The opening line to the article by Seymour Hersh published in the May 12, 2003, issue of the New Yorker is “They call themselves self-mockingly The Cabal,” referring to the “neocons” in the Defense of Department. A conservative supporter of the war party who worked in the Pentagon’s Office of Special Plans on Iraq says they do no such thing. David Rubin, writing in the May 18 National Review, a conservative magazine, asserts that the term (a Jew-hating one at that) originated among liberal opponents of Rumsfeld and Bush in the Pentagon and the CIA.

The article “Jew-hatred, red-baiting: heart of claims of ‘neo-con’ conspiracy” in the June 28 Militant quoted U.S. liberal writer Michael Lind alleging the existence of a “Jewish-American Trotskyist movement of the 1930s and 1940s which morphed into an anti-communist liberalism between the 1950s and 1970s and finally into a kind of militaristic and imperial right with no precedents in American culture or political history” (emphasis added). This argument echoed the standard Jew-hating frame-up of Jews as being “rootless” and “un-American.”

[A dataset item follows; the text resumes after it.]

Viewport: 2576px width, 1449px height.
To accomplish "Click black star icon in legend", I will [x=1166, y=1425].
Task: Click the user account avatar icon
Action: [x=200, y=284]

Jew-hatred is not in any way foreign to liberals and middle-class radicals. “Jewish control of Hollywood” or “a Jewish lobby dictates U.S. Mideast policy” are ideas promulgated frequently by insecure middle-class layers and various liberals and radicals.

Whether these people are fools who unwittingly help peddle Jew-hating poison or are conscious Jew-haters is beside the point. The content is Jew-hatred. Anti-Semitism, no matter who spews it, is deadly for the working class and its allies. Taking this on is one of the central tasks of anyone who wants to build a revolutionary leadership of the working class.